Work required: Even if the data beneath seems repetitive, write it all out again exactly.

Provided records:
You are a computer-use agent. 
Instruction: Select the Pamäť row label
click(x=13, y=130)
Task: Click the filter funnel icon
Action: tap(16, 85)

Your response:
You are a computer-use agent. 
Instruction: Select the Pamäť row label
click(x=13, y=130)
Task: Click the filter funnel icon
Action: tap(16, 85)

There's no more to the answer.